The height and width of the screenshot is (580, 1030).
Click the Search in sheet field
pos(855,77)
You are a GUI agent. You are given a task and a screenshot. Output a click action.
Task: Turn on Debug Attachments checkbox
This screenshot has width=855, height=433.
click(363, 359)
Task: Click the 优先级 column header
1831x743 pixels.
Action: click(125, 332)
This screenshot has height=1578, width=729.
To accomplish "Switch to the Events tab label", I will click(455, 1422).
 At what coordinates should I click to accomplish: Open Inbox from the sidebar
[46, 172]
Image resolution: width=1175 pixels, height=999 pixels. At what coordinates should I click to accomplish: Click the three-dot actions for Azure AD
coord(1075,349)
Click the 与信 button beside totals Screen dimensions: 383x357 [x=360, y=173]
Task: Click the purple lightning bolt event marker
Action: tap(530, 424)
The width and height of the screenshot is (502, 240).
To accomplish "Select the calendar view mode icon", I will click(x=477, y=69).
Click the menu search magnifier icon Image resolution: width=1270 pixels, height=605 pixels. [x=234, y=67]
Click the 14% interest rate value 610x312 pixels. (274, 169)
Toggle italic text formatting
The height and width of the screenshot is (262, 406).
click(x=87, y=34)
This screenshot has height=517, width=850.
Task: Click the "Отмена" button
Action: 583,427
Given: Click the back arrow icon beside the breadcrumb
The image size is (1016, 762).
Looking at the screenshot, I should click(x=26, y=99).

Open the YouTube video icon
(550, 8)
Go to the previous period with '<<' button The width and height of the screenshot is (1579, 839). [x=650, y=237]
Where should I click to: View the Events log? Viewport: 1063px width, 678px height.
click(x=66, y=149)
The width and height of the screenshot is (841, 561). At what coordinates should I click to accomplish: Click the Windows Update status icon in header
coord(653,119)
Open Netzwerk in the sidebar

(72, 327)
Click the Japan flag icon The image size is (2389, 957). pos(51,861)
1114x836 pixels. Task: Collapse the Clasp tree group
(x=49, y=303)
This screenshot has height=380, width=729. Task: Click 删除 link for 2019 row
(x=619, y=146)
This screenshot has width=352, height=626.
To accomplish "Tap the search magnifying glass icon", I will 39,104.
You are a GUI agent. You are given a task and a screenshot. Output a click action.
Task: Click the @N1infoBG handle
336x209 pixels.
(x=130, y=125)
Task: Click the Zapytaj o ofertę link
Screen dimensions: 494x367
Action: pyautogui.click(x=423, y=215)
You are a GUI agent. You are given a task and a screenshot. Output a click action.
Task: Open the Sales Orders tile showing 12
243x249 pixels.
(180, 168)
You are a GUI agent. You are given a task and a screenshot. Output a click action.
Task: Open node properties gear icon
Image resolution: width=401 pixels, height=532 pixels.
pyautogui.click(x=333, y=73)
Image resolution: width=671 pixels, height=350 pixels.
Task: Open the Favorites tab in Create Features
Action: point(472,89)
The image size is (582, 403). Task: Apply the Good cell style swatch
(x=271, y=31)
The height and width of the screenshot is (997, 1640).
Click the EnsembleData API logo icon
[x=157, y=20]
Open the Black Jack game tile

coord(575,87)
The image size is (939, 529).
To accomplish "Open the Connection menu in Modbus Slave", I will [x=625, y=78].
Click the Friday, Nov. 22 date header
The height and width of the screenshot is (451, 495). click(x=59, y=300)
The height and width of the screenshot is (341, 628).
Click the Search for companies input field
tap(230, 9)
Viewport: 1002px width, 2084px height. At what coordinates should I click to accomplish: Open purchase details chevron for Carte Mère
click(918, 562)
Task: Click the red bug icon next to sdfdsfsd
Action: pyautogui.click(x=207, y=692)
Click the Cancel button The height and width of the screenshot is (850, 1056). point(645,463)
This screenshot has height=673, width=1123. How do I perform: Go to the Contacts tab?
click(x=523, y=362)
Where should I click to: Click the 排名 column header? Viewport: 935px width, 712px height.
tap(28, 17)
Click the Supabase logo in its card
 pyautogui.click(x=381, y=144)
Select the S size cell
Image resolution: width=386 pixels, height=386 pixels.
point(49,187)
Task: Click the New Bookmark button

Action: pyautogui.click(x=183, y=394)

* WORK REQUIRED: Identify every line in the records above that contains the word "menu", and copy each of those lines.

* TASK ANSWER:
Click the menu search magnifier icon Image resolution: width=1270 pixels, height=605 pixels. [x=234, y=67]
To accomplish "Open the Connection menu in Modbus Slave", I will [x=625, y=78].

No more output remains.